A meritocracia não exclui, de maneira alguma, uma discussão séria sobre nivelamento de condições iniciais. Quantos talentos não se perdem porque estão sob os escombros de uma vida muito difícil no nascimento? Muitos dos ataques ao conceito de meritocracia têm essa preocupação de fundo, o que é legítimo. No entanto, um mundo sem a valorização do mérito seria um mundo em que aqueles com talentos especiais não se sentiriam motivados a colocar seus talentos a serviço da humanidade. É a premiação do mérito pessoal que faz com que a humanidade progrida. São os melhores dentre nós que puxam a humanidade para cima. Procurar ser o melhor dentro das suas condições iniciais é o que chamamos de meritocracia.

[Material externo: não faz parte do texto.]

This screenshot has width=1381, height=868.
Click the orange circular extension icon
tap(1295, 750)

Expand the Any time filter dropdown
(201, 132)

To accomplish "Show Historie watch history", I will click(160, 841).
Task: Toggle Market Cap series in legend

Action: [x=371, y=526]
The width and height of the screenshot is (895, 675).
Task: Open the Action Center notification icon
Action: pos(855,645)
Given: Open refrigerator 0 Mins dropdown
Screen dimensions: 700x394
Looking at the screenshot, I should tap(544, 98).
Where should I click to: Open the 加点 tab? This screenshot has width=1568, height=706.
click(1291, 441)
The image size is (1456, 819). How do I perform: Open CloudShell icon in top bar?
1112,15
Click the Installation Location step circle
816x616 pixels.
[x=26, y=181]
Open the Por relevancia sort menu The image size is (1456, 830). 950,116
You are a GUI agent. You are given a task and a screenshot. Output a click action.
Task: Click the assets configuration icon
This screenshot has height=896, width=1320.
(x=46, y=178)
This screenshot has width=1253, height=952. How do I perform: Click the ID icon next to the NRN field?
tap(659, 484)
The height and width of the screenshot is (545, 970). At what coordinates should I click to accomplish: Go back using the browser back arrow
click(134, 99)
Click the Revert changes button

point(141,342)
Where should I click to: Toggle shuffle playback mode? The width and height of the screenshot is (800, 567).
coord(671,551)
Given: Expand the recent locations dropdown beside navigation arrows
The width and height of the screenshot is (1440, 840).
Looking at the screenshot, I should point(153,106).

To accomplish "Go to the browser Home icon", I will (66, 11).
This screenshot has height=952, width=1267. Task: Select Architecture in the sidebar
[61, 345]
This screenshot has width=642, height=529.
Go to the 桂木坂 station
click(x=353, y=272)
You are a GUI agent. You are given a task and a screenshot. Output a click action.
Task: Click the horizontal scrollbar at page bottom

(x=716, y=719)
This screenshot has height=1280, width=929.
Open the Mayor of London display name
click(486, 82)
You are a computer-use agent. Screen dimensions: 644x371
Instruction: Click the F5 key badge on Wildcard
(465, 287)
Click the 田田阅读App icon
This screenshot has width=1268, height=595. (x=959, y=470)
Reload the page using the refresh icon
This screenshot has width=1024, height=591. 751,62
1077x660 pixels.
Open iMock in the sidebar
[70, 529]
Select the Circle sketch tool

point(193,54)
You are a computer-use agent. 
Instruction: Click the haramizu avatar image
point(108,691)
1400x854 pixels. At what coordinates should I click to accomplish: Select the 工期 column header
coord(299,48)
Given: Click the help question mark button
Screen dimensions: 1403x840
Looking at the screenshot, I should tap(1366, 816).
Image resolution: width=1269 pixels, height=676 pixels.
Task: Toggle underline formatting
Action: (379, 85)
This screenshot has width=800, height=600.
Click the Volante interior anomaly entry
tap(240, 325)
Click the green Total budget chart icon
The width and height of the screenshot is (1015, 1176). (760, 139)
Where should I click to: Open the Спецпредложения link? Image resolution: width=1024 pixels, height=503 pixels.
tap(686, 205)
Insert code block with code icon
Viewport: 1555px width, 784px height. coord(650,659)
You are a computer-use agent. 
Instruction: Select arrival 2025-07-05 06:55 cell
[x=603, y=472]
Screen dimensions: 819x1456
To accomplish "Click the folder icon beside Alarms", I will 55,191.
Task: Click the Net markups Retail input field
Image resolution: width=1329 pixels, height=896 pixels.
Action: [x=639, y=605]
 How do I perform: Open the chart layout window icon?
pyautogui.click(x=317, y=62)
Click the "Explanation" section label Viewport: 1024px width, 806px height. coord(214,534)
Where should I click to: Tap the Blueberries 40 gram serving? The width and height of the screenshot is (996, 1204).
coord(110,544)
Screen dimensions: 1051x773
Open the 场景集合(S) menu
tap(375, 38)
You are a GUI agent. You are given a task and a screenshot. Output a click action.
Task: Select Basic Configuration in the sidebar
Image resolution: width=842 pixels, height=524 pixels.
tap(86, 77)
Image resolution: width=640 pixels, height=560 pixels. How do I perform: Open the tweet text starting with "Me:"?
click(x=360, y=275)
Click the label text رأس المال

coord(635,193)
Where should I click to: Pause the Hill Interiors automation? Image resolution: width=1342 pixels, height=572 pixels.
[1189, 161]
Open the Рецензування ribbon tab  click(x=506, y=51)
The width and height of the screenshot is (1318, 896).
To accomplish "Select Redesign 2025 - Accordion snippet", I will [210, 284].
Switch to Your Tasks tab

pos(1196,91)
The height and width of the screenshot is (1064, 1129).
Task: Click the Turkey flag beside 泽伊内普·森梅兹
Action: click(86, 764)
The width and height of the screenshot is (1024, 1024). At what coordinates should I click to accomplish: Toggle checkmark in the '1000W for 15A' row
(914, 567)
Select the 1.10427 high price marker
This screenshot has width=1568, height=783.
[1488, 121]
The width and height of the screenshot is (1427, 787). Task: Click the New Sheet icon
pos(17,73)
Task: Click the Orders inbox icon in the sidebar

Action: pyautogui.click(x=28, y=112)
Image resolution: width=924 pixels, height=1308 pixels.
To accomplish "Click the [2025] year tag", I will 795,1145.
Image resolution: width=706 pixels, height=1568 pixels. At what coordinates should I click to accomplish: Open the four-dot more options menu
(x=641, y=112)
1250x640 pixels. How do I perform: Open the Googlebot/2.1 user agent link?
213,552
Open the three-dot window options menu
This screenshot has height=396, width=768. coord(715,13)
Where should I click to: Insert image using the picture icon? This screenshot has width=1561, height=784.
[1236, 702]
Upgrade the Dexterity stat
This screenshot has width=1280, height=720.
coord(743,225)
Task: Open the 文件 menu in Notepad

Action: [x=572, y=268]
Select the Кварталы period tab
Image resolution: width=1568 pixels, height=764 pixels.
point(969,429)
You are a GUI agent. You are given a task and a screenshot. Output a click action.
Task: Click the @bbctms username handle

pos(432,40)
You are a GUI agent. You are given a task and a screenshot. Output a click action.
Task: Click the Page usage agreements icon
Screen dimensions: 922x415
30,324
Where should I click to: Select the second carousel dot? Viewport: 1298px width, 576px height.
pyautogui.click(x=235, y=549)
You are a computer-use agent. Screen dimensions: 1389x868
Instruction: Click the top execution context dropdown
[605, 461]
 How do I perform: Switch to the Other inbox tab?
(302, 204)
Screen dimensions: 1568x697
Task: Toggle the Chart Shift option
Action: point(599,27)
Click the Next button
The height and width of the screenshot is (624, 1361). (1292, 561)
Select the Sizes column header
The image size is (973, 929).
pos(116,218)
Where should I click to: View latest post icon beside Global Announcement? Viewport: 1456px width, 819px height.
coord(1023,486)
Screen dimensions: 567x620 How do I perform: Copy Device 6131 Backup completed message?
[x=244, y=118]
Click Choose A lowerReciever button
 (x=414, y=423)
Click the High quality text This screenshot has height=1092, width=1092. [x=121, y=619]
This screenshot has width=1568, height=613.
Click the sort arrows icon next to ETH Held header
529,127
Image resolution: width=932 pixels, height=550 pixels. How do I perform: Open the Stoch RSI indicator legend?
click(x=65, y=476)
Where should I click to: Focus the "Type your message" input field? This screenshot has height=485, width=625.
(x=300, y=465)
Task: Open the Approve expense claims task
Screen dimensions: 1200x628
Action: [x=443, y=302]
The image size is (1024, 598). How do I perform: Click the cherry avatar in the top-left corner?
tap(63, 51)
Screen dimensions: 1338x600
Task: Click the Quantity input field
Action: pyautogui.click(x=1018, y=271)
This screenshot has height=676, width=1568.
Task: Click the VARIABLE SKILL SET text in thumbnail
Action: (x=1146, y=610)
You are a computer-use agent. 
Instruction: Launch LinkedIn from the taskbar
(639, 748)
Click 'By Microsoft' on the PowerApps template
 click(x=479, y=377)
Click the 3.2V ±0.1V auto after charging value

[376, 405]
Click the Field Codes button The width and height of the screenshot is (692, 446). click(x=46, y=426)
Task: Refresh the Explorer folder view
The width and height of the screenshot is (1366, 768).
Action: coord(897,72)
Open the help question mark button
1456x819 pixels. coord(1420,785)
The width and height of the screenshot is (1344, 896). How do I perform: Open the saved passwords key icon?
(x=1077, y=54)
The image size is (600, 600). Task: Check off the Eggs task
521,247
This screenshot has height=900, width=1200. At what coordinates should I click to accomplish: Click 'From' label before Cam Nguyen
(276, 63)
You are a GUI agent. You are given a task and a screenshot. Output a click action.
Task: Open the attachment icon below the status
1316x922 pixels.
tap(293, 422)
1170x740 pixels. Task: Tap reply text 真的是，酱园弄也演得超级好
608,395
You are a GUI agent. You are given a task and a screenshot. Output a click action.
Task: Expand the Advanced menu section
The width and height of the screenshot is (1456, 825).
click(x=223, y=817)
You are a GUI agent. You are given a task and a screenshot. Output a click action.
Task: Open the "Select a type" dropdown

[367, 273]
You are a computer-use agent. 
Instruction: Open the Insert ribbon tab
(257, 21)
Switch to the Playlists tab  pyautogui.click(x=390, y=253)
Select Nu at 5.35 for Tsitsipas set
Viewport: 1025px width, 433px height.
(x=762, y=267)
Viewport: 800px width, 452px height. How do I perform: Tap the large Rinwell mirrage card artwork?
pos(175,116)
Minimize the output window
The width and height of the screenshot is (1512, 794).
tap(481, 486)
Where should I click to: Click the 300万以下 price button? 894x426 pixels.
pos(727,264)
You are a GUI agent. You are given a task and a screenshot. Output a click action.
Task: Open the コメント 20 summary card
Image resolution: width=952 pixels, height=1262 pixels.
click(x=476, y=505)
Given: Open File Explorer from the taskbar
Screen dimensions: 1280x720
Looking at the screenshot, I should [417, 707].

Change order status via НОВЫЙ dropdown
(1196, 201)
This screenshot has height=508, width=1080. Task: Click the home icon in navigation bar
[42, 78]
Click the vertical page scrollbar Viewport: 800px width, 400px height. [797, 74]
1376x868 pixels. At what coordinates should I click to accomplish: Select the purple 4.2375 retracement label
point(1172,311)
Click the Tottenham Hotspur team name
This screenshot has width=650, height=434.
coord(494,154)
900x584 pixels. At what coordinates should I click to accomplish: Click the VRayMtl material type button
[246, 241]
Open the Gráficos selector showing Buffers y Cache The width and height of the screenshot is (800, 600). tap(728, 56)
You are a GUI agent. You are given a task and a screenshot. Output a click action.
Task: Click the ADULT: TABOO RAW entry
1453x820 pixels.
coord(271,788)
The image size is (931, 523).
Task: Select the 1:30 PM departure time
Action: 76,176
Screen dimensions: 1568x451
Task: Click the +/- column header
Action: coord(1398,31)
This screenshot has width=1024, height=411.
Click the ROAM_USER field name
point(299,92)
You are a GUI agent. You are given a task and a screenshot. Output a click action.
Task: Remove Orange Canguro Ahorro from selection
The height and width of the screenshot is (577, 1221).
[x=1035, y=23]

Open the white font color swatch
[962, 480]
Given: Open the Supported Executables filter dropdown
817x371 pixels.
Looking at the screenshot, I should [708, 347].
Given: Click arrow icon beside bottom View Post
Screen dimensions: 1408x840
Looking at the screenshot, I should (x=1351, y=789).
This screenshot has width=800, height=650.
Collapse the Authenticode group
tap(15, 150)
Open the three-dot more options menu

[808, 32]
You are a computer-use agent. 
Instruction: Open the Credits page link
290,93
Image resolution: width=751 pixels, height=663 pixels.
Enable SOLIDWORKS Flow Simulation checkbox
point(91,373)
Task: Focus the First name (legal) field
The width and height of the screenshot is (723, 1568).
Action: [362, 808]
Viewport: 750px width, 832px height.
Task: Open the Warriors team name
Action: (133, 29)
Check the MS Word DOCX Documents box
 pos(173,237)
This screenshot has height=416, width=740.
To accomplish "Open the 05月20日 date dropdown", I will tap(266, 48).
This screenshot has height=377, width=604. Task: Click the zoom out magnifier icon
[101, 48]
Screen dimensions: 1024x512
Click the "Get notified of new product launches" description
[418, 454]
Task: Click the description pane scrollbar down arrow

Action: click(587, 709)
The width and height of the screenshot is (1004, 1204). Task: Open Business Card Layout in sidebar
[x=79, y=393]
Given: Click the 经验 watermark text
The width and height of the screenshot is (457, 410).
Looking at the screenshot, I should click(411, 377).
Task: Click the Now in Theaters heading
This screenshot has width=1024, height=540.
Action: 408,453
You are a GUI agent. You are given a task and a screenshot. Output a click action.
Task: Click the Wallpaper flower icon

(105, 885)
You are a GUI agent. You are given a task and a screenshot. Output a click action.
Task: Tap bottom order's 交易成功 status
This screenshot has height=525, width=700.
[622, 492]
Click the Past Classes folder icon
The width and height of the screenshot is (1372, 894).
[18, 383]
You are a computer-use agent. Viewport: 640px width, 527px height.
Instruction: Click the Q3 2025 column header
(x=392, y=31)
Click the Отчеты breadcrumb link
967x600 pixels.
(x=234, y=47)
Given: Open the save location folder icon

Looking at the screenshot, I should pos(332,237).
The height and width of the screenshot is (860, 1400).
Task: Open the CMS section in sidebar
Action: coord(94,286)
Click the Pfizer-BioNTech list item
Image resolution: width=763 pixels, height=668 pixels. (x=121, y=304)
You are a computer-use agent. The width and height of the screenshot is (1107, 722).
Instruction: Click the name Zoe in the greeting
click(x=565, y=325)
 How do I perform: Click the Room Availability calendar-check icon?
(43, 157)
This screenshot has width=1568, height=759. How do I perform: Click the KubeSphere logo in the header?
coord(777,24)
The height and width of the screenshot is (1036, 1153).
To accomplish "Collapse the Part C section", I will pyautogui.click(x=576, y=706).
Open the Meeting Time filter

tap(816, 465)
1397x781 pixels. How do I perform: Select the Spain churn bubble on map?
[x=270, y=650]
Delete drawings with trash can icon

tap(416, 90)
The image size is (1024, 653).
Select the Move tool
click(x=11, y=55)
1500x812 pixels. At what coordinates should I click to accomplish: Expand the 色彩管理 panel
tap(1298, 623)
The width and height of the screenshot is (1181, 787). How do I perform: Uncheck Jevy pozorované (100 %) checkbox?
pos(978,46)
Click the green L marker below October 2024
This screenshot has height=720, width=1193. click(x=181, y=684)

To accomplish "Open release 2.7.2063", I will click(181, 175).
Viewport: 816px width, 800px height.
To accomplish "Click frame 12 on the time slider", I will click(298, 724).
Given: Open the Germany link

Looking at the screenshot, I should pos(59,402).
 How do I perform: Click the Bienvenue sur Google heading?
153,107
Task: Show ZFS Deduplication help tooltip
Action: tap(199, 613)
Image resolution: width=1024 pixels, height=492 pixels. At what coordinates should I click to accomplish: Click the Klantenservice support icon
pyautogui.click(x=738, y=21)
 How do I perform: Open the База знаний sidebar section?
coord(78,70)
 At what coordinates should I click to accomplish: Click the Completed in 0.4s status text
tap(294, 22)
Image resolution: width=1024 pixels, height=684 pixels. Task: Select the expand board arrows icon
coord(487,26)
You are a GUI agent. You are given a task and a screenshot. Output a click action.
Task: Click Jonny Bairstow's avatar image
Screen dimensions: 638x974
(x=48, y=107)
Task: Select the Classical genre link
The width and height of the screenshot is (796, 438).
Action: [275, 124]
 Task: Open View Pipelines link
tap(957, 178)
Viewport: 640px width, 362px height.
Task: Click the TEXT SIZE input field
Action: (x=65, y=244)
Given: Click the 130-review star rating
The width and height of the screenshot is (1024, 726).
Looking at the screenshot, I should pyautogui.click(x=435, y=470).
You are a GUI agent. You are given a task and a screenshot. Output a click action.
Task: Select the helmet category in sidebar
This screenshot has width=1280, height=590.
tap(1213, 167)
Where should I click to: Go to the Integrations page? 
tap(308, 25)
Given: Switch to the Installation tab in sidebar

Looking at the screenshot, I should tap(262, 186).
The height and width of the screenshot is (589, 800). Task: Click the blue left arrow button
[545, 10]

Encerro com a mais antiga história de meritocracia que conheço: a parábola dos talentos. Jesus conta de um administrador que, para testar seus três empregados, lhes concede cinco, duas e uma moeda. Os que receberam cinco e duas moedas negociaram e obtiveram outras cinco e duas moedas, dobrando a sua riqueza. Já o que recebeu uma moeda a enterrou. O administrador não ficou pau da vida porque o que recebeu menos tinha menos. Sua irritação derivou do fato de que aquele que havia recebido menos não havia colocado seus poucos talentos para trabalhar. A quantidade inicial de moedas não está sob controle das pessoas, mas o que fazemos com elas, sim. Essa é a definição de meritocracia.